At Sky’s event on Wednesday, Starmer let slip that he’s expecting to be in government.

A national uniform swing of 8.3 points from the Conservatives would make Labour the largest party, one of 12.7 would deliver them a majority. If Labour uses its vote more efficiently than in the past and gains extra seats in Scotland then it reduces the overall swing required.

So far, Starmer has visited nine target constituencies which require swings of less 8.3 points vs 11 which require a greater vote swing. One of those which he visited this this week was Redcar, where Sunak went last week.

Labour’s candidate Anna Turley is trying to win it back after losing to the Conservatives in 2019. Last week we outlined its importance for each party’s campaign.

He has only visited five places where the swing required is more than 12.7, such as Nuneaton, a Brexit voting constituency in the West Midlands held by Labour in the early Blair years but Conservative since Cameron. The required swing to gain for Labour is 14.5 points.

Twenty-one of the 34 seats that Sunak has visited are Con-Lab battles that he defends.
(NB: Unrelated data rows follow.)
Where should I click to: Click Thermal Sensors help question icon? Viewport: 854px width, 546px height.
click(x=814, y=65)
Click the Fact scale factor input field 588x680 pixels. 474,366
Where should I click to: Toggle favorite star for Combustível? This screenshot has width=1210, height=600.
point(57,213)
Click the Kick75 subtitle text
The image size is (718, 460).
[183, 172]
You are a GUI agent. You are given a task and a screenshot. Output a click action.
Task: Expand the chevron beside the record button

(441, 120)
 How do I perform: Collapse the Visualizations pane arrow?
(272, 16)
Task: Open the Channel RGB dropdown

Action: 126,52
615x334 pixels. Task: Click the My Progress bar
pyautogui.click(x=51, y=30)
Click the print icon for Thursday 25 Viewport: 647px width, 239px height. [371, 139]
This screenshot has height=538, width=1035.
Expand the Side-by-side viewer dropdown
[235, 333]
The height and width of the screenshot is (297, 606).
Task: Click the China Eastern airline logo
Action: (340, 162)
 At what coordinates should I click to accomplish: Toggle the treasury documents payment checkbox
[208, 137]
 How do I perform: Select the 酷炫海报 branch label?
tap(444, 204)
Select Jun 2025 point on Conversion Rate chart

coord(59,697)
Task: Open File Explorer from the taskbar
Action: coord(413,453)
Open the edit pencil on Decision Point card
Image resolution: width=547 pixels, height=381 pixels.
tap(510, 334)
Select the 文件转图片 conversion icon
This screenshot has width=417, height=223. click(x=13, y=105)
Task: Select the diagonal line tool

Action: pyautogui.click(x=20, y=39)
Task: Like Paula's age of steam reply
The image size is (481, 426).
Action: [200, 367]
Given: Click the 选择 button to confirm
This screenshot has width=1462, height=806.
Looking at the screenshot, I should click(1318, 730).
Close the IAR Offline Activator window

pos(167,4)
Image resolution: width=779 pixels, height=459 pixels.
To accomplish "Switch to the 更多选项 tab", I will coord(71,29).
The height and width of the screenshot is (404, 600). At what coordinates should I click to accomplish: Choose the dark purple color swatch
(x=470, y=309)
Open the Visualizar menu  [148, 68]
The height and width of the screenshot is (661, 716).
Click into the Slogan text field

Seven have swings of less than 8.3 for it to be a Labour gain, while eight require swings bigger than 12.7.

Then there is the final front on which Sunak is defending: against the Lib Dems. Sunak has been to 11 seats where he’s fighting them off, such as Horsham in West Sussex this week where the Lib Dems need a swing of 15.5.

All bar two of Davey’s 27 visits have been to targets the Tories defend, where the average swing needed is 22.4 points.


Dr Hannah Bunting is a Sky News elections analyst and Co-director of The Elections Centre at the University of Exeter.


The Data and Forensics team is a multi-skilled unit dedicated to providing transparent journalism from Sky News. We gather, analyse and visualise data to tell data-driven stories. We combine traditional reporting skills with advanced analysis of satellite images, social media and other open source information. Through multimedia storytelling we aim to better explain the world while also showing how our journalism is done.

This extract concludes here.